Abstract 945: Gab2 deficiency protects against Flt3-ITD driven acute myeloid leukemia in vivo

Abstract

Abstract Internal tandem duplications (ITD) of the FMS-like tyrosine kinase 3 (FLT3) frequently co-exist with inactivating DNMT3A mutations and predict poor prognosis in acute myeloid leukemia (AML). In vitro studies implicated the docking protein Grb2-associated binder 2 (GAB2) as FLT3-ITD effector.

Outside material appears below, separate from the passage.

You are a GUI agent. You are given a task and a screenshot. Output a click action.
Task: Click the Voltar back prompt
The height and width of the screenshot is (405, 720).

By utilizing a Flt3-ITD knock-in, Dnmt3a haploinsufficient mouse model, we demonstrate that Gab2 is essential for the development of Flt3-ITD driven AML in vivo, as Gab2 deficient mice survived significantly longer, had reduced blast counts and exhibited an attenuated spleen and liver pathology as compared to their Gab2-proficient littermates. Further, leukemic bone marrow isolated from Gab2 deficient mice displayed a reduced colony forming unit capacity and an increased sensitivity towards the Flt3 inhibitor quizartinib. Using RNA sequencing, we identify the genes encoding for Axl and the Ret co-receptor Gfra2 as targets of the Flt3-ITD/Gab2/Stat5 axis. We propose a pathomechanism in which Gab2 increases signaling of these receptors as it induces their expression and additionally serves as a downstream effector. Consequently, Gab2 promotes AML aggressiveness as well as drug resistance by incorporating the receptor tyrosine kinases Axl and Ret into the Flt3-ITD signaling network. Therefore, our data identify GAB2 as a promising biomarker as well as a therapeutic target in human AML. Citation Format: Corinna Spohr, Teresa Poggio, Geoffroy Andrieux, Katharina Schönberger, Nina Cabezas-Wallscheid, Melanie Börries, Sebastian Halbach, Anna L. Illert, Tilman Brummer. Gab2 deficiency protects against Flt3-ITD driven acute myeloid leukemia in vivo [abstract]. In: Proceedings of the American Association for Cancer Research Annual Meeting 2022; 2022 Apr 8-13. Philadelphia (PA): AACR; Cancer Res 2022;82(12_Suppl):Abstract nr 945.